- 
                Notifications
    
You must be signed in to change notification settings  - Fork 25
 
Description
A protobuf encoded Substrait plan contains function and type anchors, which are used to reference functions and types within a plan. The usage of these anchors improves plan readability by avoiding the need to inline functions and types everywhere in the plan. They may also, potentially, help reduce plan size if a function is use multiple types in a plan. These are good optimization for the serialization format.
In substrait-go, ScalarFunctions, AggregateFunctions, WindowFunctions structs contain both an anchor AND a reference to the underlying function variant, which effectively capture the same information (i.e. What specific function is this?).
The UserDefinedType struct does not contain an inlined type definition, so it is only meaningful when paired with a struct implementing the Set interface, which maps anchors to types. As a result, when working with or processing types in substrait-go we must always have access to Set. This is easily overlooked. For example, the underlying issue in #147 was that the ResolveType method didn't have access to a or use a Set to register user-defined types when handling functions that returned user-define types.

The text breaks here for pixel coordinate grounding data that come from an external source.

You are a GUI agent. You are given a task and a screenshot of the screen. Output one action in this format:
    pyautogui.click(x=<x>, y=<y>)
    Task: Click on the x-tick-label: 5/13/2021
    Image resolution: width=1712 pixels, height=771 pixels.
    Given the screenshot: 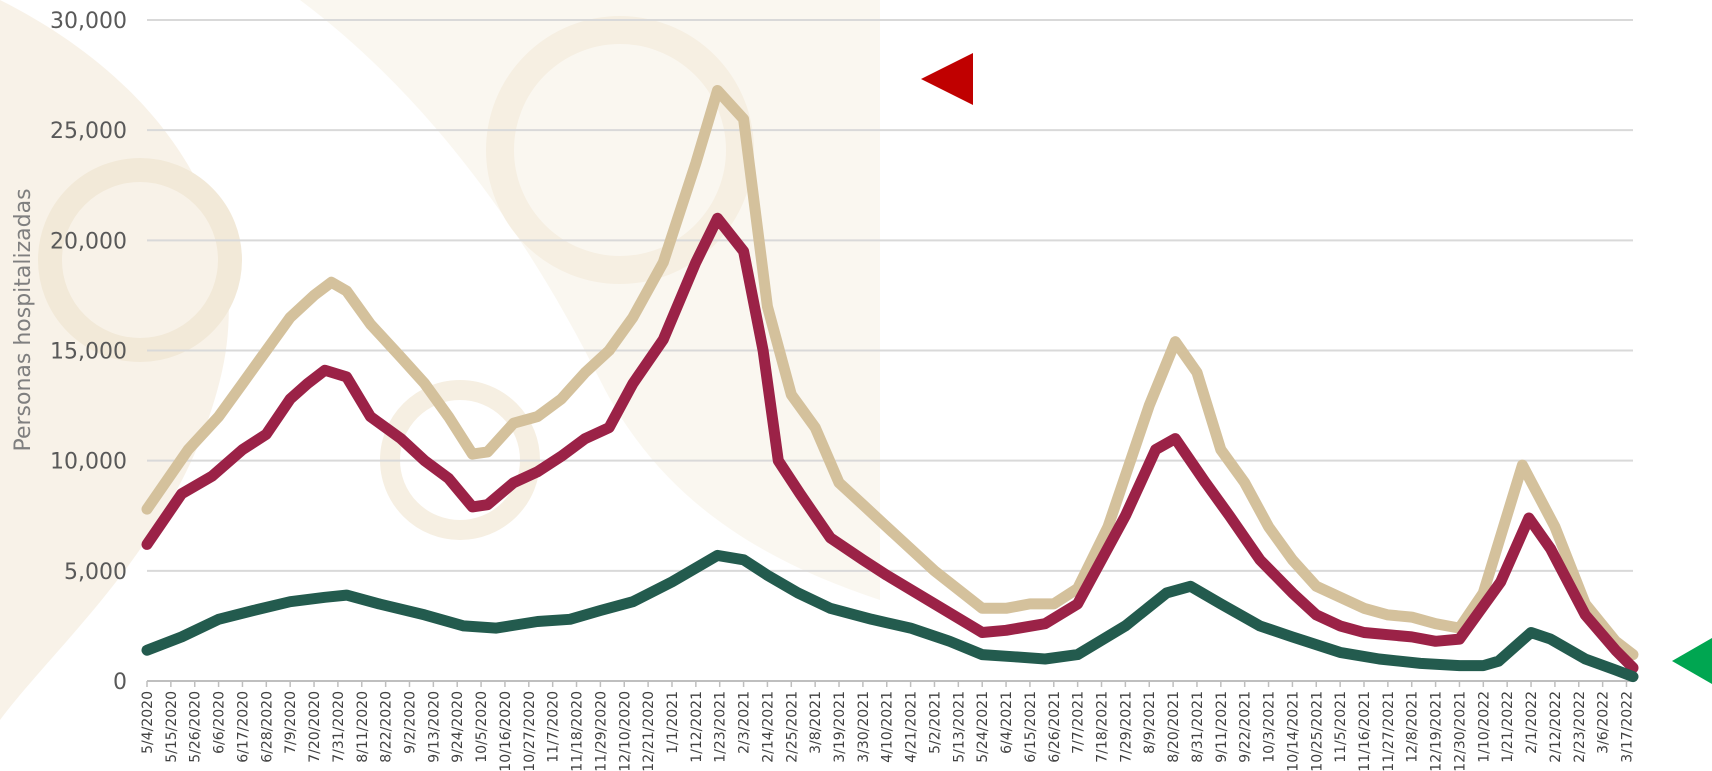 What is the action you would take?
    pyautogui.click(x=959, y=727)
    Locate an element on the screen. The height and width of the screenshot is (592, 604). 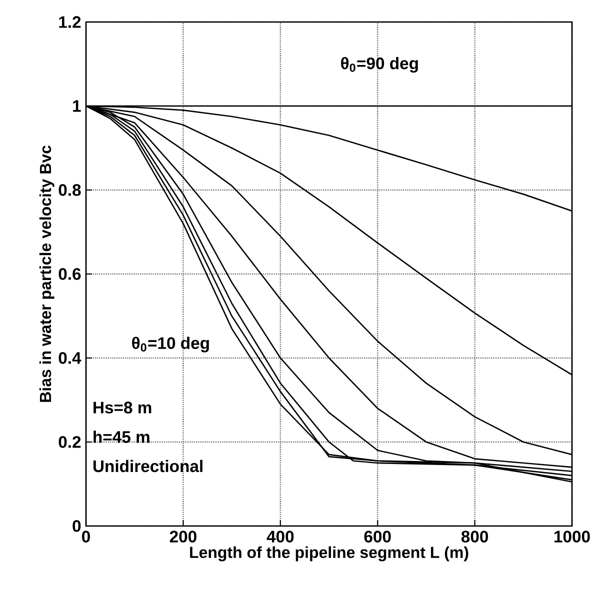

One way to address this would be to fully inline a type definition into the UserDefineType struct, like we do for functions. We should do this, but then we should go further. A question to ask ourselves here is, why do we even need the anchors at the library-level? The anchor is redundant information except when we are serializing functions and deserializing information. We are carrying this extra bit of information through all the system that's only needed for serde, and periodically we shoot ourselves in the foot because we fail to update it.
What we could do instead is fully remove the anchors from the substrait-go domain model and make them purely a deserialization and serialization concern. Effectively, when converting a protobuf plan to its Go representation we use the anchors in the protobuf plan to look up the associated function and user-defined types and inline full definitions into the Go plan. When converting from a Go plan to protobuf Plan, we can generate anchors dynamically when we process functions and user-defined types. This is effectively the strategy used by substrait-java in its ProtoPlanConverter and PlanProtoConverter.
This approach allows us to isolate the usage of anchors to the serde domain, and keep the pure Go API simpler.